The Skriware team consists of 3D printing enthusiasts who use it to educate young people around the world. Their goal is to arouse interest in science and ignite passion in the fields of STEAM. Their educational ecosystem focuses on teaching creative problem solving and critical thinking. With SkriLab, including educational robots, construction kits, designing own models using modern programming tools and 3D printing, visitors will be able to get acquainted with the company’s stand.



Kielce University of Technology is a modern university offering education in 21 fields of study and over 60 specialisations. Students as well as research and teaching staff can use over 130 well-equipped laboratories, the unique Centre for Laser Metal Technologies for conducting research in the field of laser and plasma technologies, the CENWIS Scientific and Implementation Centre, a library, a new educational and sports hall, a multifunctional athletics stadium and six dormitories. For many years the Kielce University of Technology has been focusing on cooperation with industry and economic environment institutions. Good contacts with the business community make university graduates willingly employed by employers.

At its stand, the Kielce University of Technology will present projects and initiatives created at its various faculties, bringing science closer to the public in an inspiring way.



MAB Robotics is a company that likes to challenge itself and solve problems, especially with futuristic, efficient and cool machines. The team’s portfolio includes complex mechanical devices, custom electronics as well as advanced software for all kinds of computers and microprocessors. The main area of interest of MAB Robotics are walking robots. The company’s goal is to push the state-of-the-art walking robots underground so they can show the world their true potential.

At the MAB Robotics stand visitors will be able to see walking robots, manipulators and collaborative robots as well as learn more about drives, electronics and robotics.



The Fairy Tale Centre combines cultural education with entertainment and fun.
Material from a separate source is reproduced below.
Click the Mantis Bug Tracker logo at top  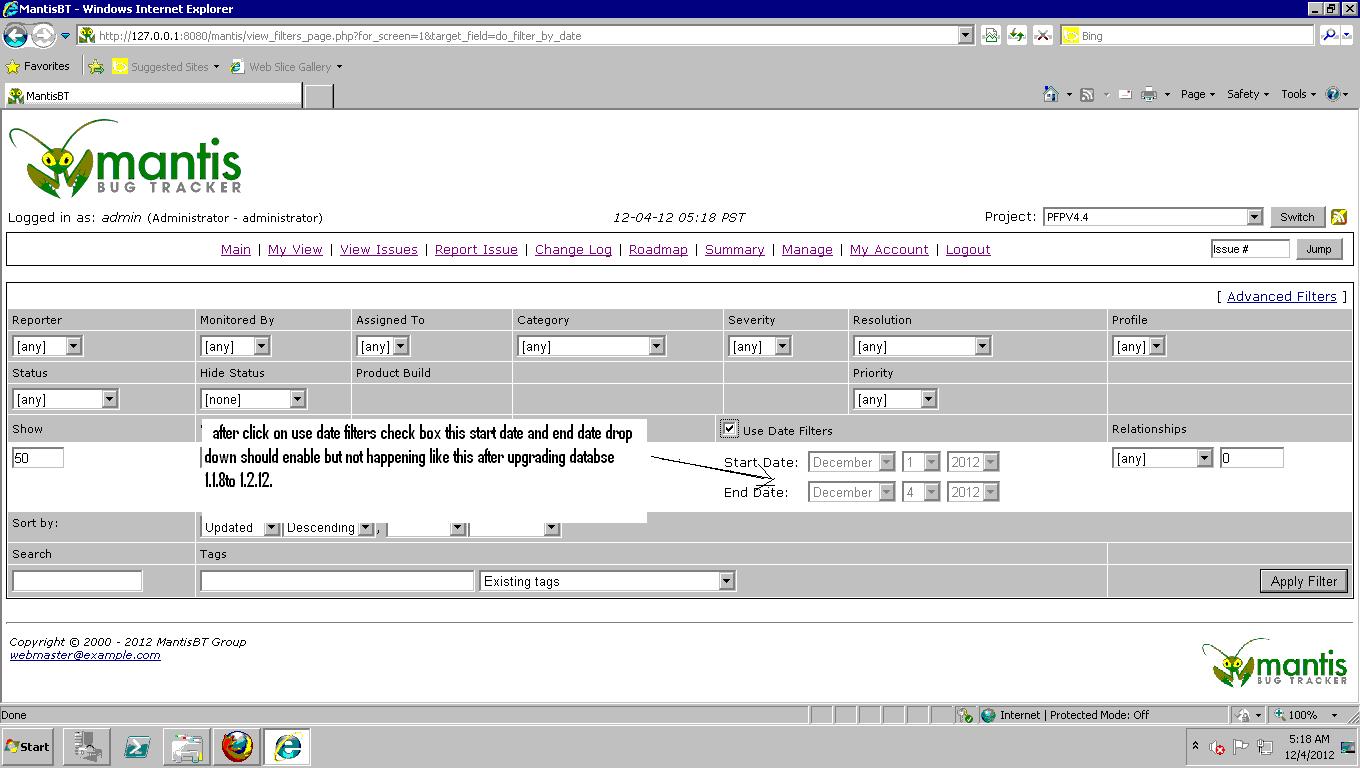(126, 160)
There is a Fairy-tale World – a magical land that brings together an unusual museum with an interactive exhibition – prepared for children. After a fairy-tale journey, the Little Theatre opens its doors, in which viewers take part in puppet shows. At the end of each of them, they learn the history of the theatre and the details of the technique of playing with puppets. The Soria Moria Land is an interactive game based on Norwegian and Scandinavian literature. The Fairy Tale Centre also runs educational workshops for children. They can be magical, scientific, artistic… but they cannot be boring!

At its stand the Tale Centre will conduct safe experiments with warm nitrogen and demonstrations entitled “How it Works” thanks to which visitors will be able to expand their knowledge of physics, optics, electricity and stimulate your creativity and imagination.
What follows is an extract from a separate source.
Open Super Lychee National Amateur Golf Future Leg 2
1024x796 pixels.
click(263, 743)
The goal of the Maria Kunic Astronomy Association is to educate and popularise astronomy and astronautics among children, adolescents and adults, to spread knowledge about space, research and achievements in its conquest, and to popularise the scientific achievements and the figure of one of the world’s greatest astronomers, Maria Kunic. The Association runs the Maria Kunic Astronomy and Astronautic Education Centre in Cieszęcin based on the RT13 radio telescope, sharing its observation data online with everyone interested.

At the Association’s stand visitors will be able to learn more about the Astronomy and Astronautic Education Centre and find out the extraordinary scientific discoveries made by Maria Kunic, her work called “Urania propitia” as well as places related to her life and activities. The RT13 radio telescope will also be presented.
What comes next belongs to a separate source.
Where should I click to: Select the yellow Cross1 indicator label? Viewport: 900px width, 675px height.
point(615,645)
The New Tech 7570 team and the New Technology Technical College have been taking part in ERC competitions with great success for two years. It is the youngest team in the tournament and the only one representing a high school.

The activity of New Tech 7570 focuses on two priorities: the promotion and development of youth robotics, especially the international FIRST Robotics Competition among primary and secondary school children and youth, and the development of STEAM education and soft skills among young people by encouraging school management and bodies to introduce innovation education in the field of robotics, technology, computer science.

At the New Tech 7570 stand visitors will be able to see robots that were entirely conceived, constructed and programmed by this youth robotics team. After a short training, anyone willing will be able to control them on their own.



EPFL Xplore is a student association from Switzerland building a Mars Rover and participating in the European Rover Challenge. More than 50 students from different faculties come together and enrich their experience by putting into practice the theoretical knowledge they have gained during classes.

General presentation of the Rover. Exhibition of the competing Rover, demonstration of motion of the Rover, answer of questions from the general public.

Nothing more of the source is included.